Re: [Inkscape-devel] [Inkscape-user] Future plans for speeding up Inkscape?
I think the most bang for the buck and most general would come from using 3D HW accel and moving to the extra memory provided by 64-bit. I know that running out of memory is where Adobe Illus. quickly fails on larger vector drawings, especially in the undo/redo system.
Honestly, It is hard to find people who are Interested and have the skills and time to implement it. We are just waiting for the stars to align and the right contributor(s) to show up.
It's amazing what Inkscape can do and how easy it is to do thing when it comes to vector stuff, but my version (.47) doesn't seem real stable after I've been running it for a while. All of my long edit sessions in _playing_ with advanced features have ended by it crashing.
I wasn't trying to do anything in particular so I don't remember the workflow I did each time, but it was usually after it had been up a while. Only once did I actually get to a point of saving an output w/o it crashing. I'm a complete novice when it comes to computer art/SVG art, so I'd sure I was doing something that was 'unreasonable'... :-)
'unreasonable' behavior is the kind that finds bugs the fastest, and provides us with new use cases. Please report your bugs .

• **GOALS**
1) According to the mailing-list thread, what must the people who implement the work have? List each requirement.
2) From the mailing-list thread, set down word for word the passage between "I think the" and "by it crashing.", inclusive.

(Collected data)
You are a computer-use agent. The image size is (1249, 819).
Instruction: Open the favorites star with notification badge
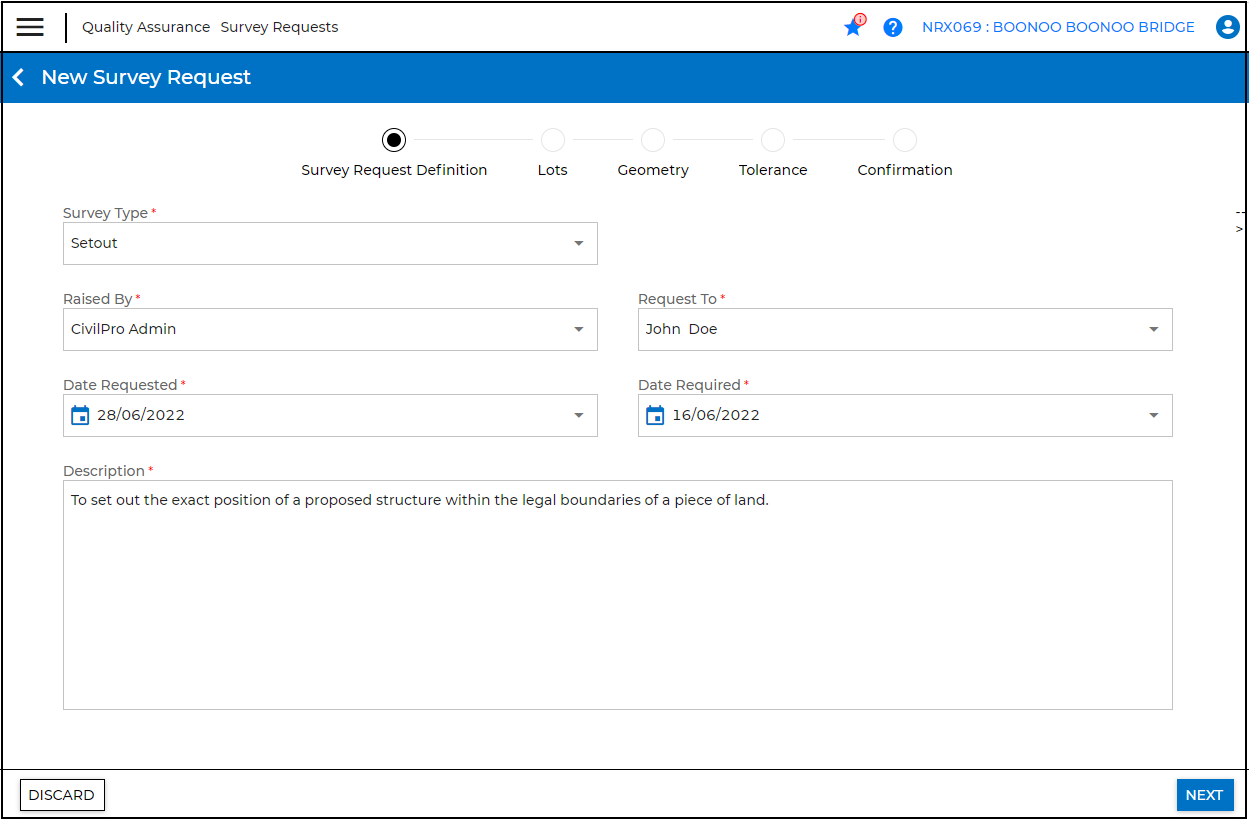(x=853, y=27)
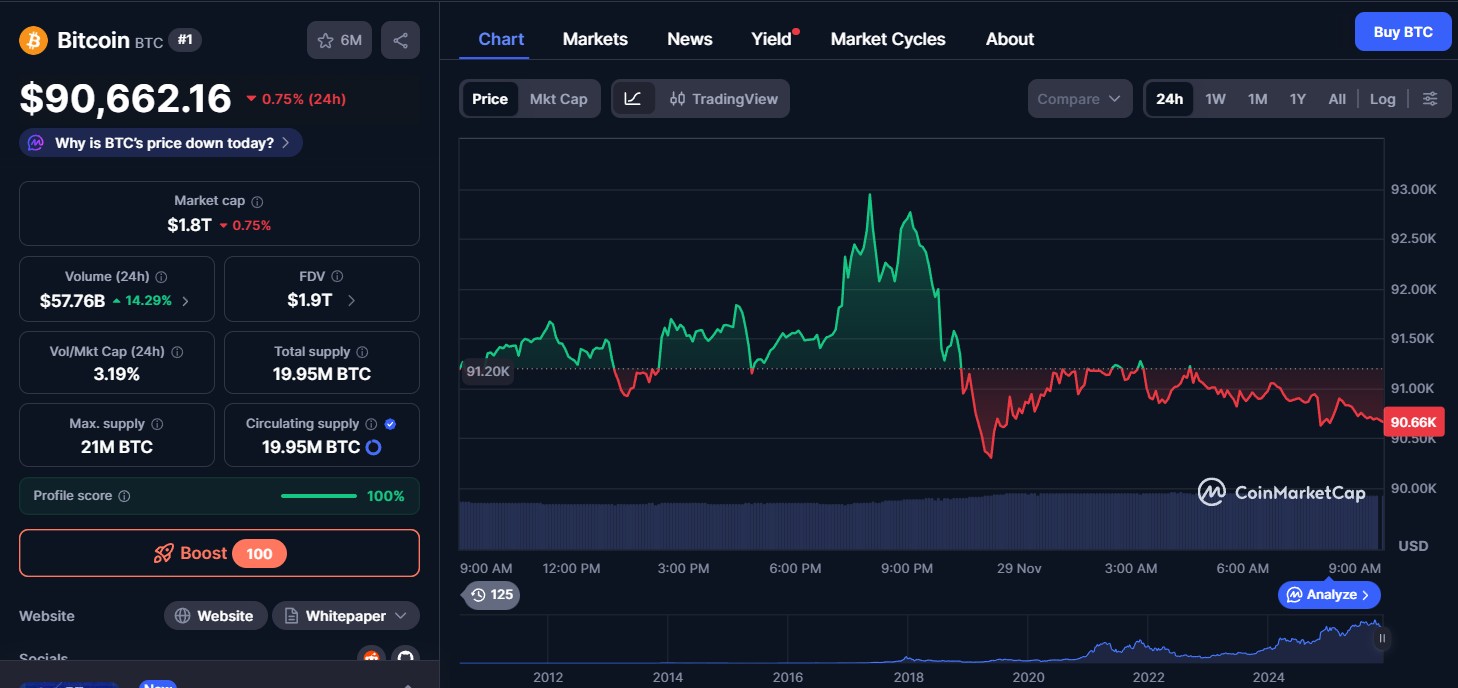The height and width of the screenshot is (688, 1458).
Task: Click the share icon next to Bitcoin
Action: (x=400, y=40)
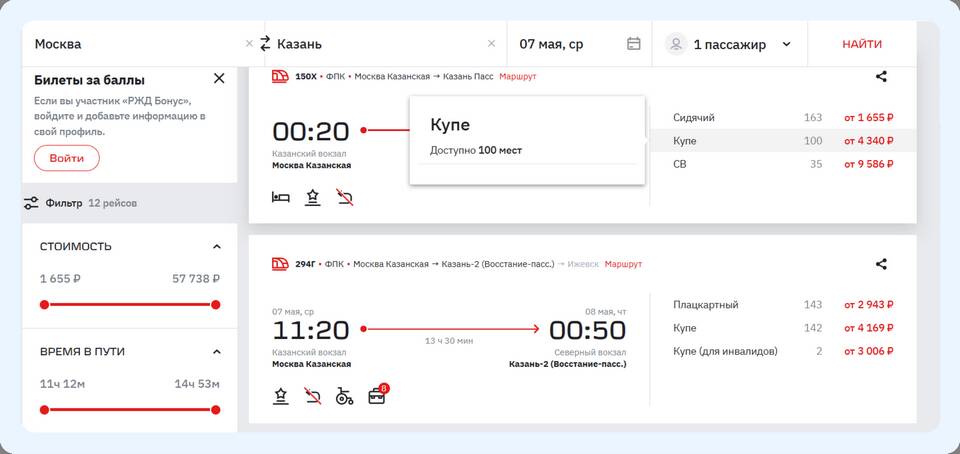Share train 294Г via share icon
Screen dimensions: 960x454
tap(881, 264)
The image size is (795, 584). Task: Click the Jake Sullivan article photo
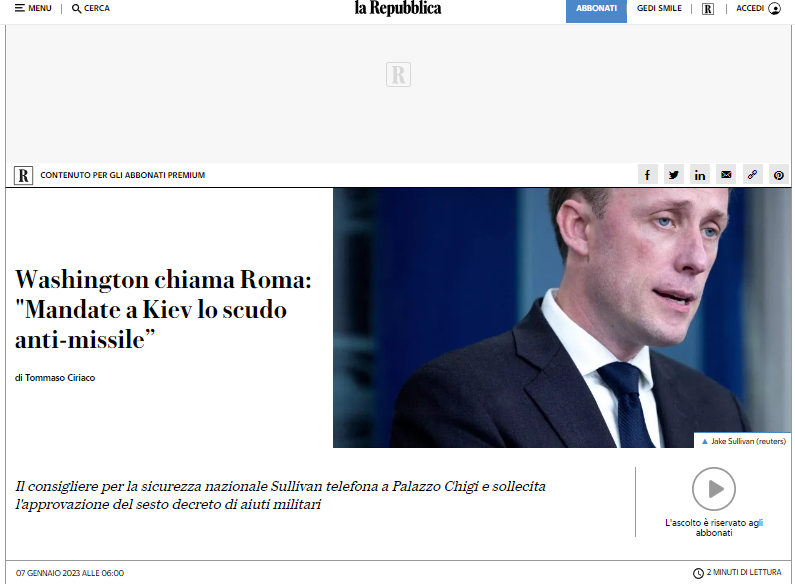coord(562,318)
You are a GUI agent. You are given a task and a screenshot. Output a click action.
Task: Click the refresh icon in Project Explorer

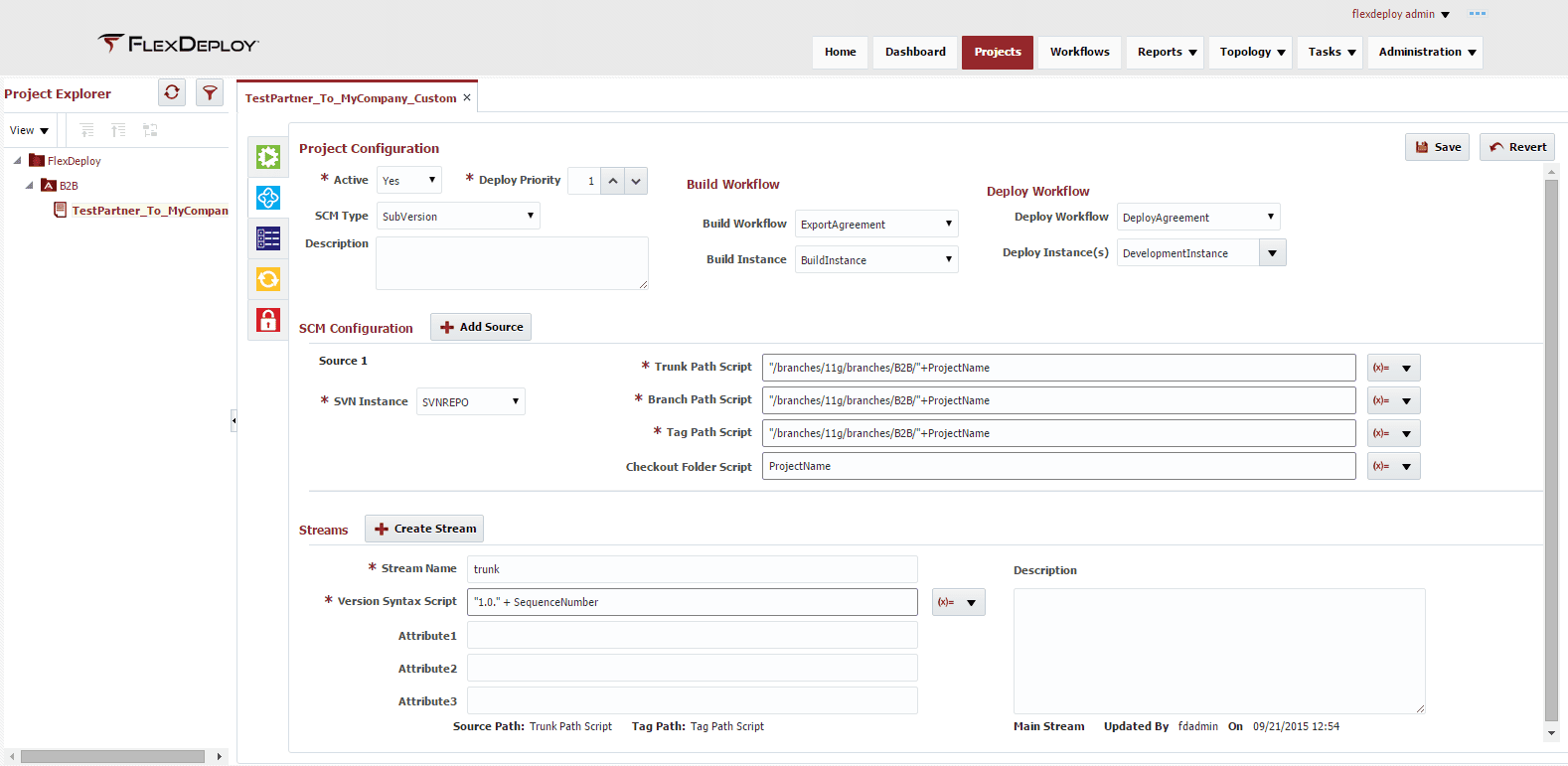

• **RESPONSES FOR EACH TASK**
1)
- Interest
- The skills
- The time

2)
I think the most bang for the buck and most general would come from using 3D HW accel and moving to the extra memory provided by 64-bit. I know that running out of memory is where Adobe Illus. quickly fails on larger vector drawings, especially in the undo/redo system.
Honestly, It is hard to find people who are Interested and have the skills and time to implement it. We are just waiting for the stars to align and the right contributor(s) to show up.
It's amazing what Inkscape can do and how easy it is to do thing when it comes to vector stuff, but my version (.47) doesn't seem real stable after I've been running it for a while. All of my long edit sessions in _playing_ with advanced features have ended by it crashing.